John Muir, father of conservation in America, wrote "When one tugs at a single thing in nature, he finds it attached to the rest of the world." How true, and not just the plants and animals that John Muir was talking about, but the impact our actions and choices have on the rest of the planet.

Did you know that the average food item in America travels 1,300 miles to get to us. Barbara Kingsolver in her new book Small Wonder reports that: Mr. Average eats ten or more items per day or more. In one year his food will have traveled 5,000,000 miles by land, air or sea. Picture a truck loaded with apples and oranges and iceberg lettuce rumbling to the moon and back ten times a year just for you. Then she challenges her reader to picture a flotilla of 285,000,000 trucks on their way to the moon and back and then asks if we don't think its time to revise the scenario. Eat things grown locally and in season. Shop at farmer's market and reduce packaging and transportation costs. Food and transportation are the two biggest causes of global warming. Can we afford to keep doing it the same old way?

That brings me to one of my favorite definitions. The first time I looked up the word "afford" I was surprised not to find words like money, cash, bank, check, salary. The dictionary said - Afford: to bear without detriment Then I asked myself, "To whom?" Just because we might have the cash in our pocket to pay for a tank of gas or a basket of strawberries in January doesn't mean that the planet can afford it for long, sustainably. What about the jungles of the South America that have Amazon crude oil spilled and spewed through the forest and into the rivers and onto the gardens of indigenous people while Texaco didn't clean up because it would raise the cost of our gallon of gas? They wanted to remain competitive, but the Amerindians couldn't afford it, couldn't bear it without detriment. This sort of thing is repeated all over the world in thousands of ways that we are completely oblivious to.
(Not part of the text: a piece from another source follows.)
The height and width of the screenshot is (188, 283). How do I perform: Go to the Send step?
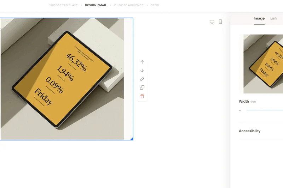click(155, 5)
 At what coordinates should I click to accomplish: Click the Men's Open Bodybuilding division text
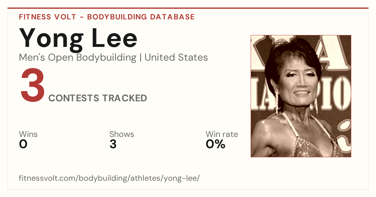(78, 58)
The rate of extinction today matches 65,000,000 years ago when the dinosaurs went extinct. A comet crashed into the earth and changed everything. Kingsolver says, "It looks like Rome is burning. And plenty of people are fiddling as it burns." Let's resolve to say, "Not us! We won't fiddle, we'll pray today and every day to understand more clearly the spiritual nature of creation and our Father Mother God as the Source of all good. I would like to leave you with a statement by Mary Baker Eddy that was an inspiration to me. Speaking of God as Spirit with a capital "S", she writes, "Spirit diversifies, classifies, and individualizes all thoughts, which are as eternal as the Mind conceiving them; but the intelligence, existence and continuity of all individuality remain in God, who is the divinely creative Principle thereof." That is spiritual sustainability, "existence and continuity remain in God" and are therefore manifested in His creation.